Set task —
Copy out the records below, changing every "Instruction" to "Command" and leaving everything else the same.

Provided entries —
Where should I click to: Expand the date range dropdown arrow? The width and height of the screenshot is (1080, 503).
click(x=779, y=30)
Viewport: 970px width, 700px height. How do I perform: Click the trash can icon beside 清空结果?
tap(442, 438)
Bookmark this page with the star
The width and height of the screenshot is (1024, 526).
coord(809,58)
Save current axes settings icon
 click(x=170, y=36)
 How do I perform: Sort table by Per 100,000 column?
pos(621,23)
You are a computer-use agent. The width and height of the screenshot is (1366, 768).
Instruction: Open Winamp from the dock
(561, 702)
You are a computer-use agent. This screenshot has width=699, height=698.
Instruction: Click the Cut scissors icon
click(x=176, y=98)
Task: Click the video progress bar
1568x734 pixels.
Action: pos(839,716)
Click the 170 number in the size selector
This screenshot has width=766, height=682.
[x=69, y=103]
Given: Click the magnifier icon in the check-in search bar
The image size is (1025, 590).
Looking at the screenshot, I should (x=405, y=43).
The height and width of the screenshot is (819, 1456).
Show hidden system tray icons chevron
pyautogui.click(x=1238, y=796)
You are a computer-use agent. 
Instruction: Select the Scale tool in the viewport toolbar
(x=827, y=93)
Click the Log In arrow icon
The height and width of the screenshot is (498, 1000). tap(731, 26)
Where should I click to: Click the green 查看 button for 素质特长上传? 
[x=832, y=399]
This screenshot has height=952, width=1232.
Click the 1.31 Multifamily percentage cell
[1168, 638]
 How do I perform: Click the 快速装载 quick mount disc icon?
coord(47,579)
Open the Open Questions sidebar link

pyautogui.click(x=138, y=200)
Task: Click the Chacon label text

Solution for this problem —
Where should I click to: Expand the date range dropdown arrow? The width and height of the screenshot is (1080, 503).
click(x=779, y=30)
Viewport: 970px width, 700px height. How do I perform: Click the trash can icon beside 清空结果?
tap(442, 438)
Bookmark this page with the star
The width and height of the screenshot is (1024, 526).
coord(809,58)
Save current axes settings icon
 click(x=170, y=36)
 How do I perform: Sort table by Per 100,000 column?
pos(621,23)
You are a computer-use agent. The width and height of the screenshot is (1366, 768).
Command: Open Winamp from the dock
(561, 702)
You are a computer-use agent. This screenshot has width=699, height=698.
Command: Click the Cut scissors icon
click(x=176, y=98)
Task: Click the video progress bar
1568x734 pixels.
Action: pos(839,716)
Click the 170 number in the size selector
This screenshot has width=766, height=682.
[x=69, y=103]
Given: Click the magnifier icon in the check-in search bar
The image size is (1025, 590).
Looking at the screenshot, I should (x=405, y=43).
The height and width of the screenshot is (819, 1456).
Show hidden system tray icons chevron
pyautogui.click(x=1238, y=796)
You are a computer-use agent. 
Command: Select the Scale tool in the viewport toolbar
(x=827, y=93)
Click the Log In arrow icon
The height and width of the screenshot is (498, 1000). tap(731, 26)
Where should I click to: Click the green 查看 button for 素质特长上传? 
[x=832, y=399]
This screenshot has height=952, width=1232.
Click the 1.31 Multifamily percentage cell
[1168, 638]
 How do I perform: Click the 快速装载 quick mount disc icon?
coord(47,579)
Open the Open Questions sidebar link

pyautogui.click(x=138, y=200)
Task: Click the Chacon label text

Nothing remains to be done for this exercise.